By Jacob Sax Conteh :
Dulles, Virginia: This bustling international airport which serves the Washington, DC Metropolitan Area that covers Maryland, District of Columbia and Virginia is busting to the seams with a sea of people travelling for the holidays. A group of Nigerians and Senegalese stop by at the Starbucks coffee shop to buy coffee and donuts before taking the escalator to the departure lounge upstairs. A Sierra Leonean man who works at the airport passes by, shaking his head in disappointment.
“A year ago this airport was full of our people going home, but now nobody is going home.”
As hundred of aid workers and volunteers from around the world descend on Sierra Leone to help with the Ebola crisis, most of us here in the Diaspora, from Sydney, London, New York, Washington, DC, Philadelphia, Los Angeles, Boston, Dallas, Toronto, and elsewhere are staying here for Christmas. For a person like me who is an educator, a religious leader and a writer, I could have flown home to Sierra Leone and spend the next three weeks in villages to help sensitize my people about Ebola and write stories about the devastation the malady is causing to be published in the international media and raise further awareness, but I am too scared to go home.

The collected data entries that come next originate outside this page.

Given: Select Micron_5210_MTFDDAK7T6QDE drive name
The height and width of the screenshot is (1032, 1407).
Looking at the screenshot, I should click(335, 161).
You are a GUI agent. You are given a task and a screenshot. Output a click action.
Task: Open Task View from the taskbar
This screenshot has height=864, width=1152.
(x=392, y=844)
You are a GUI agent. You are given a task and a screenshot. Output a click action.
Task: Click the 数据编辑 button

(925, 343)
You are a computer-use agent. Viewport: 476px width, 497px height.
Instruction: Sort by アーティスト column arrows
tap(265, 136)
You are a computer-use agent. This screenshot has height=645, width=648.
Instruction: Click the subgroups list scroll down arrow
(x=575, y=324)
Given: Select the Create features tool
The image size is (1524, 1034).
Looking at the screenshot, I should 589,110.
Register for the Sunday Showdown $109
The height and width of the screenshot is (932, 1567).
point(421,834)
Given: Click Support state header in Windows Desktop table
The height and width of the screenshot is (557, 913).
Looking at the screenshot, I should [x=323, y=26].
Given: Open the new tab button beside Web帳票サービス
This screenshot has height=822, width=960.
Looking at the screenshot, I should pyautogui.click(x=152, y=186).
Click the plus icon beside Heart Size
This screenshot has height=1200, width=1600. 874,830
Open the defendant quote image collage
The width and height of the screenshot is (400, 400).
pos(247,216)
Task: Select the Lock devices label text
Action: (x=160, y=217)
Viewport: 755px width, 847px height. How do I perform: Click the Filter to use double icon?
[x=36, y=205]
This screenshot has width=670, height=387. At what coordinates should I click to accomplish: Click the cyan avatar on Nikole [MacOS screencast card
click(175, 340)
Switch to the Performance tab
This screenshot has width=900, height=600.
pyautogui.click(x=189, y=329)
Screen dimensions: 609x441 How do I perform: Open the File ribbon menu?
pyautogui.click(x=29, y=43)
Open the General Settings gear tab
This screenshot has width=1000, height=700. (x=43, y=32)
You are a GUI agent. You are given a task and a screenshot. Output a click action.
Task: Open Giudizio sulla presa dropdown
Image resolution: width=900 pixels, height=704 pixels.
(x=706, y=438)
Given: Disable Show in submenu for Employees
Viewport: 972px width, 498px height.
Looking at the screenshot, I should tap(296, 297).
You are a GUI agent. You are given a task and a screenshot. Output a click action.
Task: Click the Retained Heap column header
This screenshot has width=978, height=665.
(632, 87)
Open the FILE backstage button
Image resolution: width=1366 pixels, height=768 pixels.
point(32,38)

Some of the nurses and doctors here in the Diaspora could have spent this holiday season to go home and work side by side with other health workers already in the country, but they too are too scared to go home. They cite the fact that numerous health workers including 11 prominent doctors have already died of Ebola and they do not want to be victims. So everyone of us is staying in our cozy homes for Christmas.
Thankfully, there are Sierra Leoneans with international passports and connections that are still there in Sierra Leone in frontlines of Ebola. All the 11 doctors that died of the disease could have easily left and taken their practice to another part of the world. Today, Dr. Salliu Turay, former Sierra Leone Ambassador to the Russian Federation, and a prominent doctor who had a private practice in Germany for years and could have easily flown back to Germany is stuck in Makeni, taking care of Ebola patients. Another doctor, Dr. Alusine Dawo, a surgeon who worked for years in Mauritania and is still highly needed in that country is in Freetown risking his life to help save our people. There are scores of other Sierra Leonean doctors and nurses who are still serving our people and my praise go out to these selfless professionals.
To be fair, any one of us who goes home from the Diaspora this time around may face a tremendous hardship when they return. For instance, here in the United States, people who go to Sierra Leone are mandated to self quarantine for 21 days after they return. Many employers may not want to allow someone returning from Sierra Leone to go back to their jobs for fear of infection as the American public is paranoid about Ebola.
For now, since we cannot go home, we will continue to send funds to help with the Ebola relief. We will continue to solicit help for our nation and pray that this malady will pass away. For Christmas, many of us will spend it at home since it is very cold outside. Maybe a year from now, we can all go back home and celebrate Christmas with our families and friends. That is my prayer.